Lanzhou beef noodle soup (兰州牛肉面) is a variety of beef noodle soup. This dish has an extensive history, and the recipe differs by region due to cultural factors, availability of ingredients, and local innovations.

History 

One of the oldest beef noodle soups is the Lanzhou hand-pulled noodle or Lanzhou lamian (兰州拉面) in Mandarin, which was originated by the Hui people of northwest China during the Tang dynasty. Though there is some debate about when Lanzhou hand-pulled noodles originated, the recipe is named after the major city in Gansu Province, Lanzhou City, which stretches to the Yellow River and was a stop on the ancient Silk Road. The Hui Muslim population or Hui People developed a variation of beef noodle soup noodle that is compatible with the Muslim diet with easy to prepare ingredients. There are numerous beef noodle soups available in China, with a wider variety in the west than the east.

The Dish 
Lanzhou beef noodle soup is a Chinese Muslim style of beef noodle soup, also known as clear-broth or consommé-stewed beef noodle (). It often uses halal (or qingzhen) meat and contains no soy sauce, resulting in a lighter taste that may be flavored by salt and herbs. Local lore attributes its creation with a Hui Chinese man from Lanzhou named Ma Baozi (马宝子). In Lanzhou, the capital of Gansu province, Lanzhou Beef Lamian () is usually served with clear soup and one hand-pulled lamian noodle per bowl. In halal restaurants, only quality local beef from the Southern Yellow cattle () prepared by the local halal butcher is used. 
Chinese radish and a specially cooked spicy oil are also indispensable partners to Lanzhou beef noodles. To identify the ingredients and the dish, the local government news company suggests preparing the soup by the following five steps: "One Clear, Two White, Three Red, Four Green, Five Yellow" (). First, the beef soup should look clear; Second, the radish slides should be crystal white; Thirdly, the color of the chili oil should be bright red; Fourth, the green cilantro leaves and garlic shoots should be jade, and, lastly, the noodle should be smooth and bright yellow. In overseas Chinese communities in North America, this food can be found in Chinese restaurants. In Mainland China, a large bowl of it is often taken as a whole meal with or without any side dishes.

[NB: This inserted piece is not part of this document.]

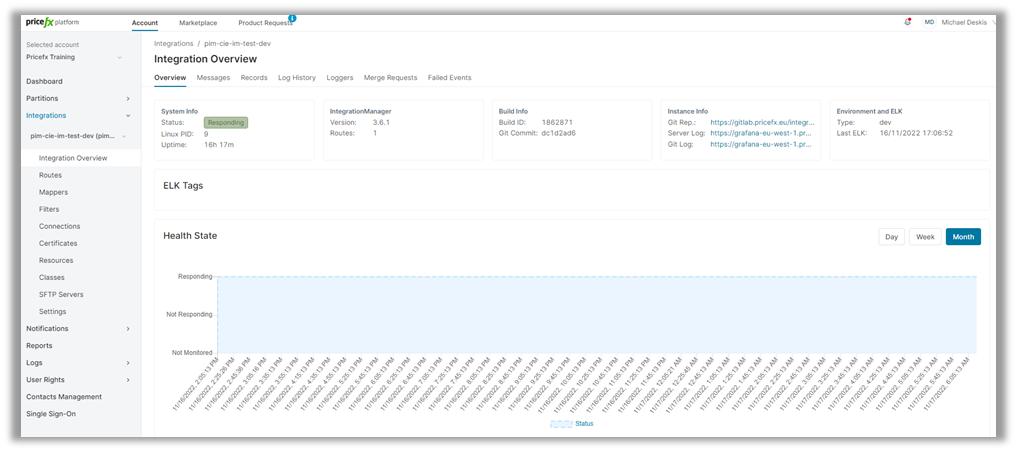Open the Merge Requests tab
This screenshot has height=452, width=1017.
390,77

Different Lanzhou hand-pulled noodle styles 
Traditional Lanzhou beef soup noodle could be made from any one of eight styles of noodles: Thinnest (毛细), Thinner (细面), Thin (三细), Thick (二细), Thicker (粗面), Prism (韭叶), Wide (宽面), and Wider (大宽). Thinnest or hair thin is "a round noodle about two-thirds of the thickness of a spaghetti", and the thinner style and thin style are just about the size of spaghetti with minimal difference. The thick and thicker style is round noodles that are sized thicker than thin. Prism, wide, and wider are flat thin noodles that provide a different texture. Additionally, a more novel type of noodle is Qiaomaileng (荞麦棱), in which the noodle is highlighted by its angular shape. To provide an example, take a look at the 1919 Lanzhou Beef Noodle restaurant for more information about the noodle styles.

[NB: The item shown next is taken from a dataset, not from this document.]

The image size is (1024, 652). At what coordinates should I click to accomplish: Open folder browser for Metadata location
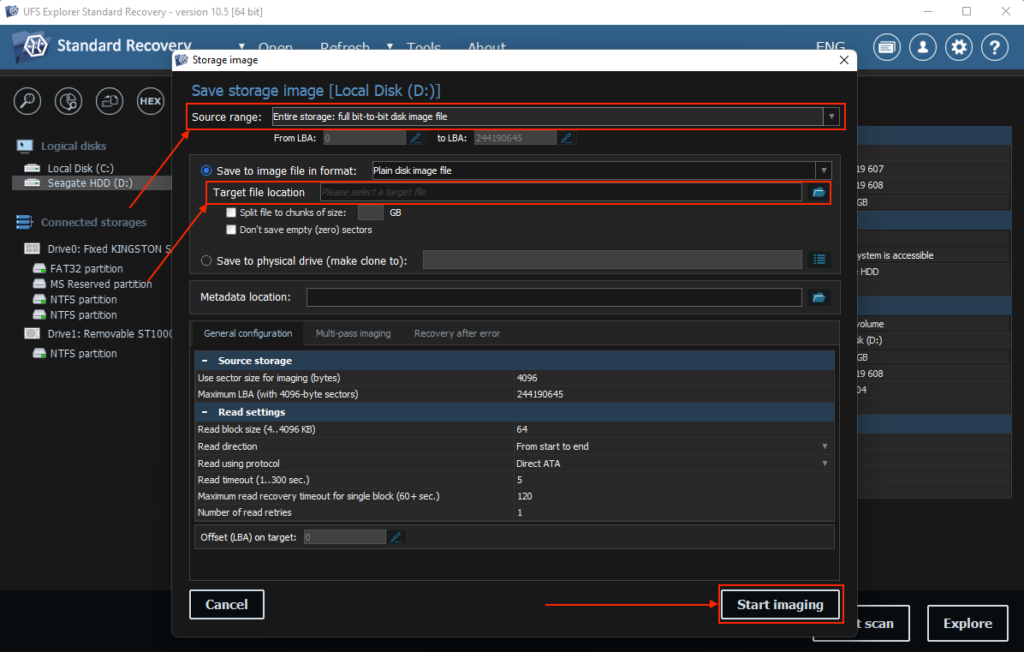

Many restaurants across the globe include but are not limited to these seven types of noodle styles. This is because of the evolution of noodle making and the combination of the local culture. According to omnivore's cookbook, the Lanzhou hand-pull noodles should be even in its width and thickness, and the ingredients should also be prepared in 
certain dimensions. 
In mainland China, restaurants that specialize in Lanzhou beef noodle soup may provide customers to watch how the noodles are made, similar to the food production line layout of Din Tai Fung. The hand-made noodle dough is normally made the day before being used. However, the hand-made noodles are freshly pulled into shapes on the day the noodle is being cooked. The noodle pulling process is quick and can take up to several minutes, including repetitively rolling, pulling, and spinning. Right after the noodle is in shape, the noodle is boiling until fully cooked.